文書:
レーヌスのさざめき

レーヌスとはライン河のラテン名。ドイツ文化とローマ史の好きな筆者が、マンガや歴史や読書などシュミ語りします。

ライプチヒ

2007-01-26 05:52:58 | ドイツ
 ドイツ、旧東、ザクセン州の都市。「ゲーテ街道」に属する。ゲーテが大学時代をすごした町のひとつで、当時「小パリ」と呼ばれていた。バッハが活躍した地でもある。
 私は98年の夏、アイヒェンドルフ縁のハレに4泊したときに足を伸ばした。
 印象に残っているのは、駅の中にたくさんのショッピング施設があって立派だったことと、旧市庁舎。旧市庁舎は、「名曲アルバム」にも何度か出てきたと思う、少なくとも見所としてよくあの建物は出てくる、クリーム色の壁とダークブラウンの屋根で、私は見るたびにティラミスを連想してしまう。現在、ここは歴史博物館になっている。19世紀、とある鬘師が嫉妬から女を殺して、精神障害が疑われたが結局ライプチヒで公開処刑されたという事件があり、夭折の作家ゲオルク・ビュヒナーの戯曲断片『ヴォイツェク』の元ネタになった。(オペラでは『ヴォツェク』) その処刑のありさまを描いた絵が展示に含まれていた。

目的: ライプチヒについての文書によると、旧市庁舎は現在何になっていますか？

データ行:
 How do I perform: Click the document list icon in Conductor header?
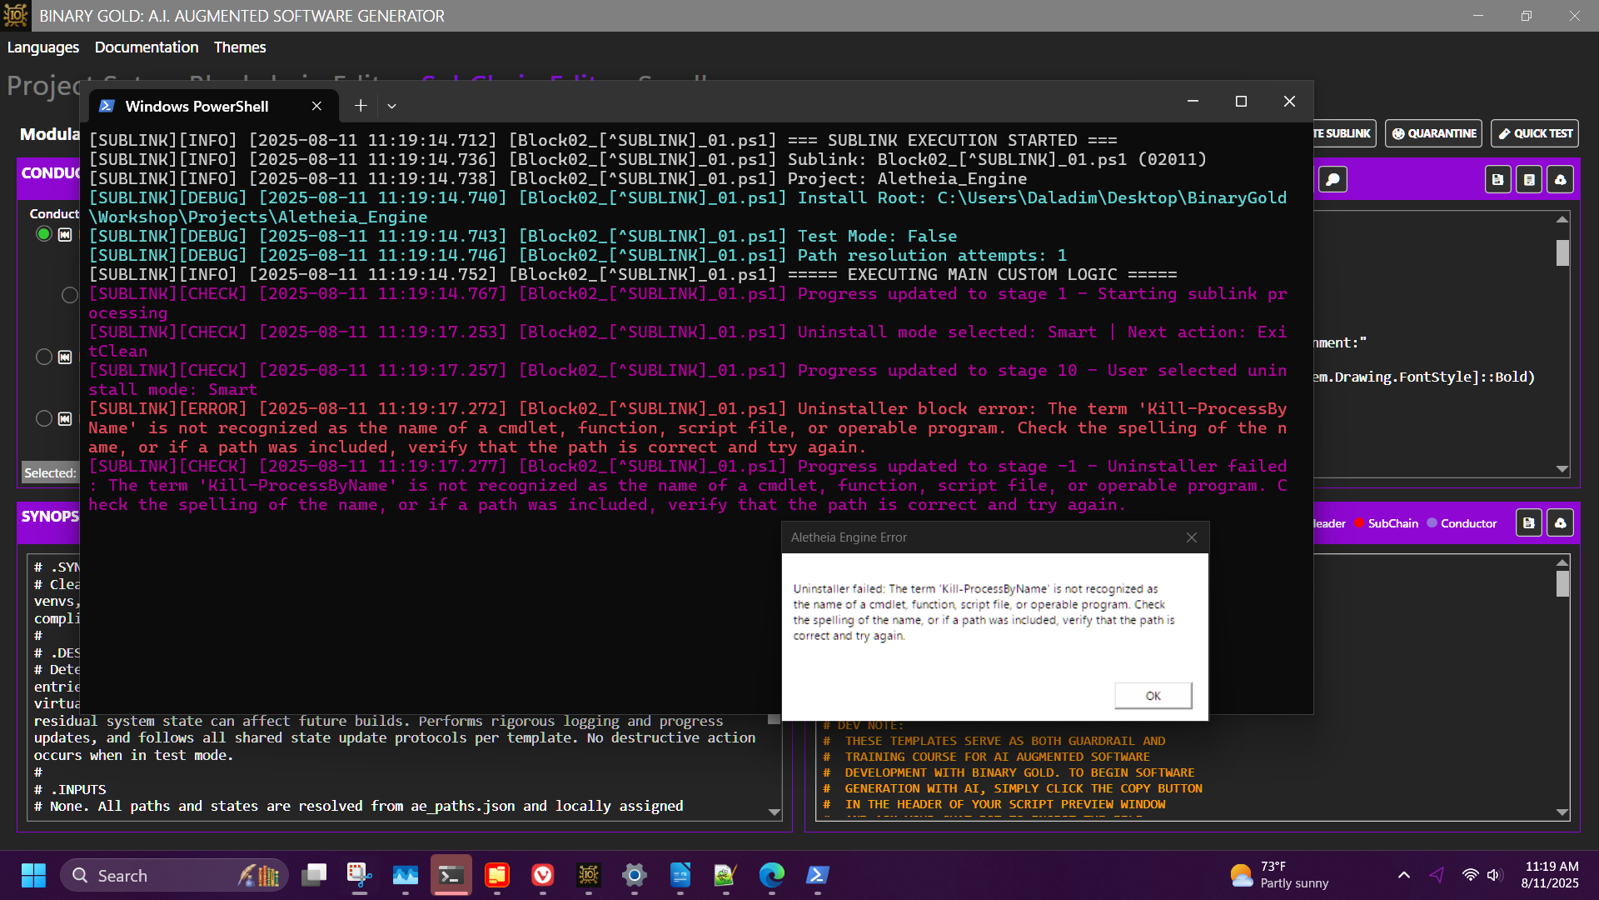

解答: 歴史博物館になっています。